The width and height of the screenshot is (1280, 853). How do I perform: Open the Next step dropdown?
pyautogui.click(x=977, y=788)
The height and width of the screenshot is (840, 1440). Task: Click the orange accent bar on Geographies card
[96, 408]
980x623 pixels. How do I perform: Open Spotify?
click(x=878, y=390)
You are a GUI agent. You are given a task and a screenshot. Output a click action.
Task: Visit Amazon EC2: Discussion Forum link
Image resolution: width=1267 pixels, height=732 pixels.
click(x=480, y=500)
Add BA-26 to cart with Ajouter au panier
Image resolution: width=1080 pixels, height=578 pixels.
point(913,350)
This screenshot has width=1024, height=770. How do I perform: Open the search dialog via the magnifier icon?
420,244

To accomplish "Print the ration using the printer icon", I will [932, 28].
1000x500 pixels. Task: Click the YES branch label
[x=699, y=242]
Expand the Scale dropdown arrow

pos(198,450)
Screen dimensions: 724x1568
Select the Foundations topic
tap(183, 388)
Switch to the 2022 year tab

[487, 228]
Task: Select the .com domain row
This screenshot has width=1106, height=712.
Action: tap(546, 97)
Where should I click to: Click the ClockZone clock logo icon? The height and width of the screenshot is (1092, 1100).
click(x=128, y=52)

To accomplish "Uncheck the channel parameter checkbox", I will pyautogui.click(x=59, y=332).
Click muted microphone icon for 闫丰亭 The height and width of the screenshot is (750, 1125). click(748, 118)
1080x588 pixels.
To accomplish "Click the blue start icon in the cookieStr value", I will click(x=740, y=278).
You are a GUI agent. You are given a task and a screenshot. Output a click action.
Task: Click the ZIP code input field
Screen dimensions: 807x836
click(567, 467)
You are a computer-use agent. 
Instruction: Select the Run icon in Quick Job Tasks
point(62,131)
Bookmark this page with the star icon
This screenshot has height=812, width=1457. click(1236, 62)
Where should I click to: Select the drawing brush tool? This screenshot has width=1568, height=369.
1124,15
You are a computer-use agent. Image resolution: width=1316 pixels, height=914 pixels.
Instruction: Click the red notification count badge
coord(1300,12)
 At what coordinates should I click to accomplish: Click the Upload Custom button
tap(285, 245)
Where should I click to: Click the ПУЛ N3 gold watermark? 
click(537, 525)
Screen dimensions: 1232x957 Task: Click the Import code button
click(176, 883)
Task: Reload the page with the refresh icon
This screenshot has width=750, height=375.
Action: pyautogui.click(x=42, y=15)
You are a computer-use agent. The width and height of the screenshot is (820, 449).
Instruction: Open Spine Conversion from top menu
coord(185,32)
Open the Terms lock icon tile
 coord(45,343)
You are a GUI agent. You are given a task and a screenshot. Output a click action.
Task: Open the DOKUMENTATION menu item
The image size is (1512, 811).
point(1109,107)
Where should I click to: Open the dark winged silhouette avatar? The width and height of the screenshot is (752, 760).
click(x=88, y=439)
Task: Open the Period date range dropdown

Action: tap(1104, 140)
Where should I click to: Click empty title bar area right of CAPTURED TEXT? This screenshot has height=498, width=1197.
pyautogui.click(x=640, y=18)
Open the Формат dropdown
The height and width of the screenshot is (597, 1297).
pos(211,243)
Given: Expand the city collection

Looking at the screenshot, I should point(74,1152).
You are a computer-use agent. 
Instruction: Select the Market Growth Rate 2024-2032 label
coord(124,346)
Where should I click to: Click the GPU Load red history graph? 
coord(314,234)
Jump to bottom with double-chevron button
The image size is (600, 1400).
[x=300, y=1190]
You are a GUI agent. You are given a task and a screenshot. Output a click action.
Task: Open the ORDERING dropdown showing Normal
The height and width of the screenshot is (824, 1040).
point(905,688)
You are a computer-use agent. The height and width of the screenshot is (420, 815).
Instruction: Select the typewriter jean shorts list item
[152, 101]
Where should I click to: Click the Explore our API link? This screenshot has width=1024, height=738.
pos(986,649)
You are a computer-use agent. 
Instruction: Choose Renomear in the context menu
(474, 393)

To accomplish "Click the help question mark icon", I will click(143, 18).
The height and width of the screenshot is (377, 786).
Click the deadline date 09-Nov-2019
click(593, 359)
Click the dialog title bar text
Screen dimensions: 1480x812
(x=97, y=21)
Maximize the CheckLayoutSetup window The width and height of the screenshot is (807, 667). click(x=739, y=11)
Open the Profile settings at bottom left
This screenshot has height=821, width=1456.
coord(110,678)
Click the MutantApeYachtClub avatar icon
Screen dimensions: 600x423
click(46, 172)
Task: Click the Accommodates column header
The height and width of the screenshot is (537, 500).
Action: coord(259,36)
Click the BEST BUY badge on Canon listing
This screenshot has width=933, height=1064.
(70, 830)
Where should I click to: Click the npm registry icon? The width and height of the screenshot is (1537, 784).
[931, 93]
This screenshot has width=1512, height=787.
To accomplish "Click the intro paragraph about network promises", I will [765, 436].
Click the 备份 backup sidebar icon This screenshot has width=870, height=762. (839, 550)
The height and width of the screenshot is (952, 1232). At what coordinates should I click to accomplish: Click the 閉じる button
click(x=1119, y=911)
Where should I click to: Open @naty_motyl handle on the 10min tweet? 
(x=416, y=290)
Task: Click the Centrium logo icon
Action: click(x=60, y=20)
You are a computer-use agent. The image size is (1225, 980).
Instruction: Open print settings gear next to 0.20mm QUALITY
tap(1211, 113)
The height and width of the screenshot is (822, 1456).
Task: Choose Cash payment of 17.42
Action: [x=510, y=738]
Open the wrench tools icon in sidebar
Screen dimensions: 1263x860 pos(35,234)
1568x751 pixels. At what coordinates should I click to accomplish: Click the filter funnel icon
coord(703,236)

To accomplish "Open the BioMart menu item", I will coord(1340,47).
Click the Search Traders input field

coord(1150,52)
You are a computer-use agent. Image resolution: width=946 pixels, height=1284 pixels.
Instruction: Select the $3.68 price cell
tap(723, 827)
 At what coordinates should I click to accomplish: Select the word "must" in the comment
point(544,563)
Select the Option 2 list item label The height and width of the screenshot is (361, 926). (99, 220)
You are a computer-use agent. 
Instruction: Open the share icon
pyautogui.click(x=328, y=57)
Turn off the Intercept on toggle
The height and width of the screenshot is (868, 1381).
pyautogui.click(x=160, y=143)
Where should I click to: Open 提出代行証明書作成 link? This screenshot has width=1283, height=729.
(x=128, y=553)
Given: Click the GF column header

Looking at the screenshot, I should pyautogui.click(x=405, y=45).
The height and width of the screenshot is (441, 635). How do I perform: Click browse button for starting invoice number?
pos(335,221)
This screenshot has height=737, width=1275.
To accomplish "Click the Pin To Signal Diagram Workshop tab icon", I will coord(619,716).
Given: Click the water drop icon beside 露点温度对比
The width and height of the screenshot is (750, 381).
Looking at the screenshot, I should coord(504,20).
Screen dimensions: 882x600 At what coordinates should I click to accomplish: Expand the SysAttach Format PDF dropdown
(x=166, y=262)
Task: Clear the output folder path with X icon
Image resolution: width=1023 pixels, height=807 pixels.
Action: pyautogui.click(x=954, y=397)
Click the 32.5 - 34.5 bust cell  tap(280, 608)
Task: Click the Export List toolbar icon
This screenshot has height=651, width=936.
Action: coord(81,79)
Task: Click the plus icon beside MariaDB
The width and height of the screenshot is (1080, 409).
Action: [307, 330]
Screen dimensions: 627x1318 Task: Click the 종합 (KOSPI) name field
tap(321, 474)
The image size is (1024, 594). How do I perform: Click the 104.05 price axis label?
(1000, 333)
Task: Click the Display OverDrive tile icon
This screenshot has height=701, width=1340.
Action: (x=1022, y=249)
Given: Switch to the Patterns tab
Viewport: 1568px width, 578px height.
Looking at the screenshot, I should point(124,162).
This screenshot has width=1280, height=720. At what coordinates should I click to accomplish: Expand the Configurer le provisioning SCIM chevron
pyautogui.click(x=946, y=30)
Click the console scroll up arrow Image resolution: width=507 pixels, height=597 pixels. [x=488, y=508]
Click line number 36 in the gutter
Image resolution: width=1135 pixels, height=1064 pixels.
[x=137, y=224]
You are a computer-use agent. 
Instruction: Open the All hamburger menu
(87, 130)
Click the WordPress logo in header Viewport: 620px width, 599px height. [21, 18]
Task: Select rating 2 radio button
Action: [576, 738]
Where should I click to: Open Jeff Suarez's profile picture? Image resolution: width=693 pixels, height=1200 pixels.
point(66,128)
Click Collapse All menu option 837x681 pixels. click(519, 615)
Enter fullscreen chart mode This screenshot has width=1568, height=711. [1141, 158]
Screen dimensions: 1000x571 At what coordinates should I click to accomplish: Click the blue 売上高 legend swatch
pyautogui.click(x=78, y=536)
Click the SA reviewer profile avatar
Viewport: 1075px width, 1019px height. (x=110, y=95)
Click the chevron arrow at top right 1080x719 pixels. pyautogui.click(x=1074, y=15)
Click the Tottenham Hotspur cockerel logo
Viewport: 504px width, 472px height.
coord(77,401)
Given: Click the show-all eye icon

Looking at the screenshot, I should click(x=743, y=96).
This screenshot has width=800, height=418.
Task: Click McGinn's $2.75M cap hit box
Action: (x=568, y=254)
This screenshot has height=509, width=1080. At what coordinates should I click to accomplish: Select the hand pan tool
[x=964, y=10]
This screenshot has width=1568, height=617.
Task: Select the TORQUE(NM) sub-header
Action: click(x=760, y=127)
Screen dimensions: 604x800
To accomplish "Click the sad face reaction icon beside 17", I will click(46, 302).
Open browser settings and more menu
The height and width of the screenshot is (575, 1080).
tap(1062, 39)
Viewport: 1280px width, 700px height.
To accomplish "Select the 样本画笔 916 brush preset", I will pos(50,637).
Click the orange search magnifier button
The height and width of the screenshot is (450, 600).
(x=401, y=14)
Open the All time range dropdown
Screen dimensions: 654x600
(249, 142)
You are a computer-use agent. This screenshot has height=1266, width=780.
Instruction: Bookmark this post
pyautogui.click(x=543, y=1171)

:::

## Task to carry out:
Where a line above holds the string "beside", show that line.

## Answer to this exercise:
Given: Click the water drop icon beside 露点温度对比
Task: Click the plus icon beside MariaDB
To accomplish "Click the sad face reaction icon beside 17", I will click(46, 302).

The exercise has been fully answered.